No real "agentic" stuff yet but you can checkout CompUse[https://github.com/swairshah/CompUse] to see how to make your app do "agentic" stuff. Just replace the LLMHandler call with your own agentic handler.
This repository contains two client applications that connect to the same backend:
- Electron App - A desktop application built with Electron.
- Webapp - See the webapp directory for more details.
- Node.js (v14+)
- npm
- Python 3.11+
- Fastrtc library (
pip install fastrtc) - Anthropic API key for Claude (again, replace with whatever llm provider)
- Set up Python virtual environment:
# Create a virtual environment
uv venv
# or
# python -m venv .venv
# Activate the virtual environment
# On Windows
# .venv\Scripts\activate
# On macOS/Linux
source .venv/bin/activate
# Install Python dependencies
uv pip install fastapi fastrtc anthropic uvicorn- Install Node.js dependencies:
npm install- Configure environment variables:
# Set your Anthropic API key
export ANTHROPIC_API_KEY=your_api_key- First, start the FastAPI server:
# Make sure your virtual environment is activated
# On macOS/Linux
source .venv/bin/activate
# On Windows
# .venv\Scripts\activate
# Run the server
python main.pyThe backend server will run at http://localhost:8000.

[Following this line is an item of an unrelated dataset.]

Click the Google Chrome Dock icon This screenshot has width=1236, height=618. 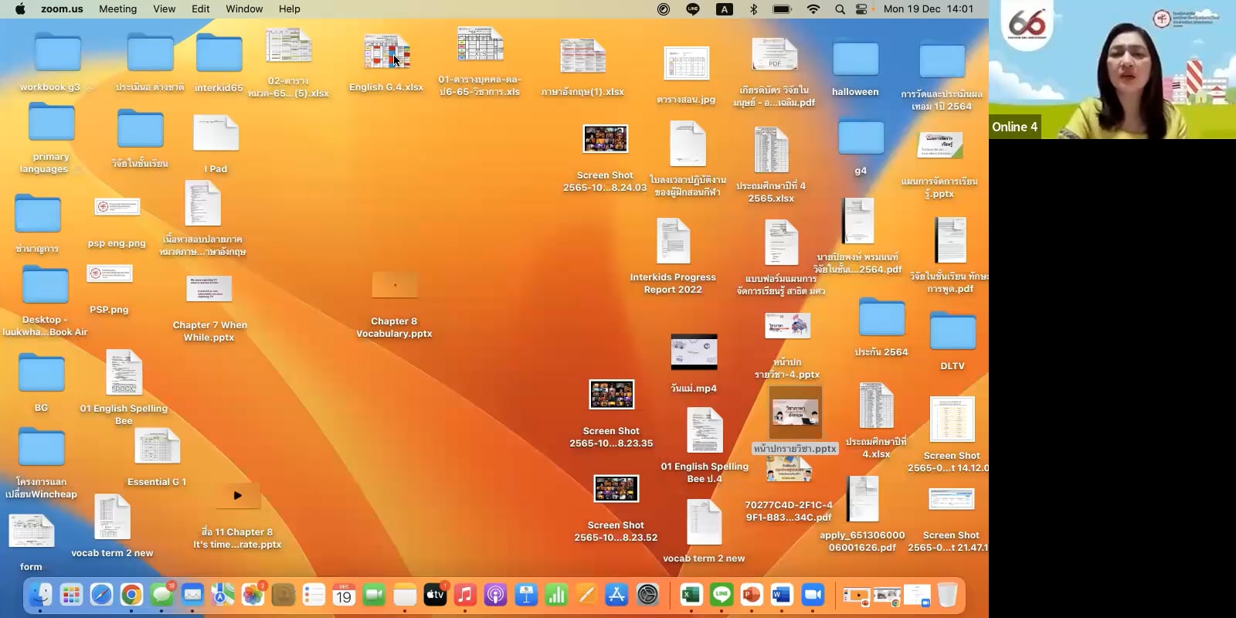(131, 595)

In a separate terminal, start the Electron app:
npm run devThe Electron app will connect to the locally running server.
To run the TypeScript web application:
# Navigate to the webapp directory
cd webapp
# Install dependencies (first time only)
npm install
# Start the development server
npm startThe web app will be available at http://localhost:3000 and will connect to the same backend server.
Note: You can use either the Electron app or the web app with the same backend. Both provide similar functionality.
Both client applications (Electron and web) connect to a local FastAPI server that uses Fastrtc for voice processing. The system:
- Uses dual communication channels:
- WebRTC for real-time audio streaming (microphone input and TTS output)
- WebSocket for text communication (chat transcript and session management)
- Processes voice through a pipeline of:
- Speech-to-Text (STT) to transcribe user input
- LLM processing via Claude to generate responses
- Text-to-Speech (TTS) to convert responses to audio
Fastrtc simplifies WebRTC implementation, which is traditionally complex. Fastrtc handles all the complex WebRTC setup with a simple Stream class that can be mounted on a FastAPI app. We get built-in functionality that would otherwise require custom implementation. This is done by the ReplyOnPause, check out the main.py file to see how it works.
Without Fastrtc, implementing this voice interface would require:
- Custom WebRTC signaling server implementation
- Complex peer connection and media stream handling
- Manual audio processing and turn detection
- Separate STT/TTS integration
The backend server and client applications run as separate processes, giving you flexibility to:
- Debug the server independently
- Make server-side changes without restarting the client applications
- Connect different clients to the same server
- Choose between desktop (Electron) or browser (TypeScript web app) interfaces
# From the root directory
npm run buildThis will create desktop application distributables in the dist folder.
# Navigate to the webapp directory
cd webapp
# Build for production
npm run buildThis will create production web files in the webapp/dist folder, which can be deployed to any web server.